Exercise instructions:
Reproduce the following rows verbatim, line by line, covering every row.

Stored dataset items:

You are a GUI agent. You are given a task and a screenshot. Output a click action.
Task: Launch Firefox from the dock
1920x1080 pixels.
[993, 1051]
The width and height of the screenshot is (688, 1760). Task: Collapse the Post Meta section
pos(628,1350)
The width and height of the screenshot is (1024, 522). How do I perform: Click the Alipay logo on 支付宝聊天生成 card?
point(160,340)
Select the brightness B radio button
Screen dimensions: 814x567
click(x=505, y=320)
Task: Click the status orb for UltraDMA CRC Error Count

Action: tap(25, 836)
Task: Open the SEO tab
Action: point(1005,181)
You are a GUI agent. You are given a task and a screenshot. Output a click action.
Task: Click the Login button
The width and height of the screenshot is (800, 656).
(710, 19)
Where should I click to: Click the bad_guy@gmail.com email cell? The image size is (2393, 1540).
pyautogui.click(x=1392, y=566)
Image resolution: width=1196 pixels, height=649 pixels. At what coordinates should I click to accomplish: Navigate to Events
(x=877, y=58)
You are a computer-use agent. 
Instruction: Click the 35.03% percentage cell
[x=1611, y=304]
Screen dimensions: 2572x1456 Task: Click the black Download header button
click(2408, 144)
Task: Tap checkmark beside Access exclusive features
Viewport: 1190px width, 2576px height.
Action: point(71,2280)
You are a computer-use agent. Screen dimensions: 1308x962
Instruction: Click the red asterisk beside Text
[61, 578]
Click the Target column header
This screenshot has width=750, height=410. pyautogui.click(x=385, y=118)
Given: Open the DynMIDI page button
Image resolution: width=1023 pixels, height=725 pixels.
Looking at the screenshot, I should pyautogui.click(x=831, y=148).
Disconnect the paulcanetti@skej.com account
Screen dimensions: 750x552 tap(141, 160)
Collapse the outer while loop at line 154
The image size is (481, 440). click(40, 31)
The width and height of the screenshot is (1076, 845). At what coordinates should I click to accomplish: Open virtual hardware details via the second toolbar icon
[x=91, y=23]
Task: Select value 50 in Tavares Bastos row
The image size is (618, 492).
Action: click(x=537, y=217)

Written solution:
You are a GUI agent. You are given a task and a screenshot. Output a click action.
Task: Launch Firefox from the dock
1920x1080 pixels.
[993, 1051]
The width and height of the screenshot is (688, 1760). Task: Collapse the Post Meta section
pos(628,1350)
The width and height of the screenshot is (1024, 522). How do I perform: Click the Alipay logo on 支付宝聊天生成 card?
point(160,340)
Select the brightness B radio button
Screen dimensions: 814x567
click(x=505, y=320)
Task: Click the status orb for UltraDMA CRC Error Count

Action: tap(25, 836)
Task: Open the SEO tab
Action: point(1005,181)
You are a GUI agent. You are given a task and a screenshot. Output a click action.
Task: Click the Login button
The width and height of the screenshot is (800, 656).
(710, 19)
Where should I click to: Click the bad_guy@gmail.com email cell? The image size is (2393, 1540).
pyautogui.click(x=1392, y=566)
Image resolution: width=1196 pixels, height=649 pixels. At what coordinates should I click to accomplish: Navigate to Events
(x=877, y=58)
You are a computer-use agent. 
Instruction: Click the 35.03% percentage cell
[x=1611, y=304]
Screen dimensions: 2572x1456 Task: Click the black Download header button
click(2408, 144)
Task: Tap checkmark beside Access exclusive features
Viewport: 1190px width, 2576px height.
Action: point(71,2280)
You are a computer-use agent. Screen dimensions: 1308x962
Instruction: Click the red asterisk beside Text
[61, 578]
Click the Target column header
This screenshot has width=750, height=410. pyautogui.click(x=385, y=118)
Given: Open the DynMIDI page button
Image resolution: width=1023 pixels, height=725 pixels.
Looking at the screenshot, I should pyautogui.click(x=831, y=148).
Disconnect the paulcanetti@skej.com account
Screen dimensions: 750x552 tap(141, 160)
Collapse the outer while loop at line 154
The image size is (481, 440). click(40, 31)
The width and height of the screenshot is (1076, 845). At what coordinates should I click to accomplish: Open virtual hardware details via the second toolbar icon
[x=91, y=23]
Task: Select value 50 in Tavares Bastos row
The image size is (618, 492).
Action: click(x=537, y=217)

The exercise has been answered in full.